Brief => Pictures must be dropped from the copy of the entries below; all else is returned exactly.

[Stored data]
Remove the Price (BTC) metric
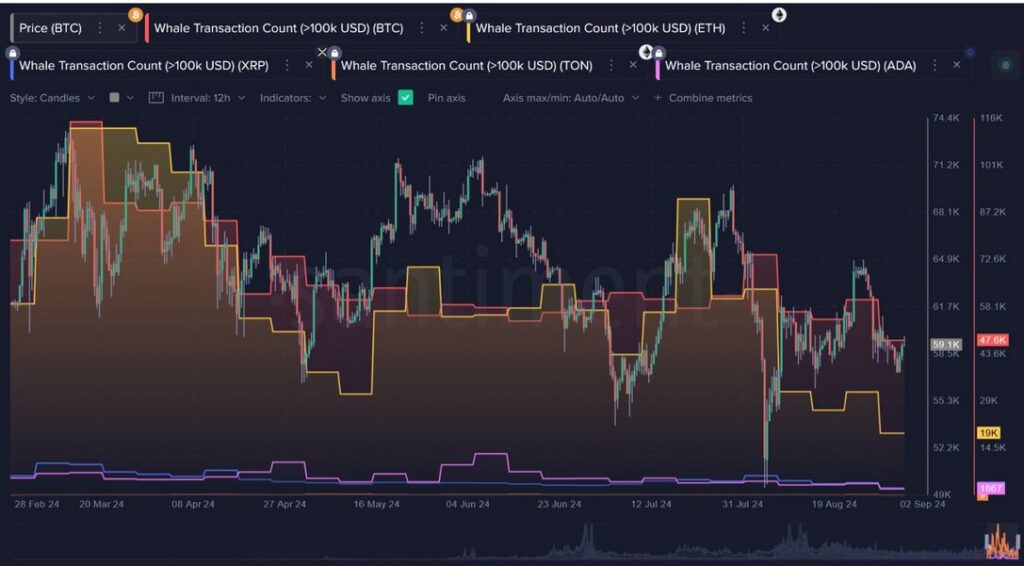The image size is (1024, 566). pyautogui.click(x=122, y=28)
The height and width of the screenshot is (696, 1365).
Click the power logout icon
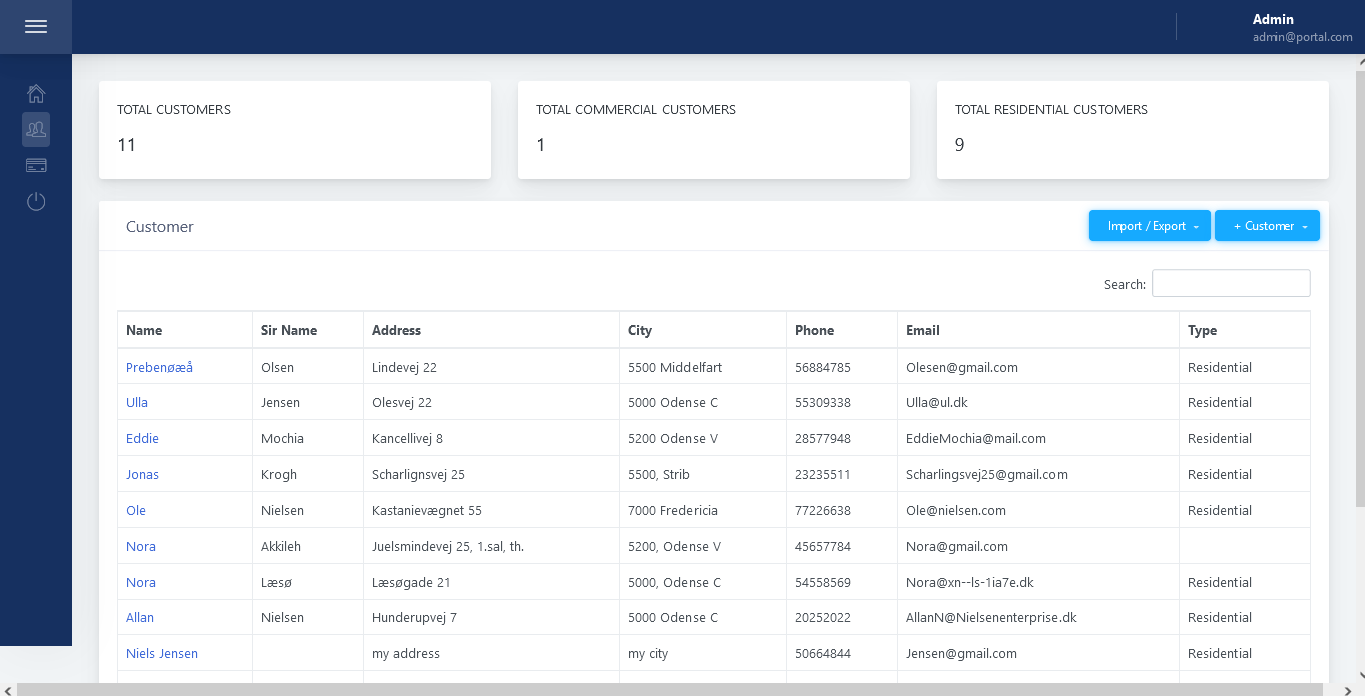tap(36, 202)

Reply =>
Remove the Price (BTC) metric
The image size is (1024, 566). pyautogui.click(x=122, y=28)
The height and width of the screenshot is (696, 1365).
Click the power logout icon
tap(36, 202)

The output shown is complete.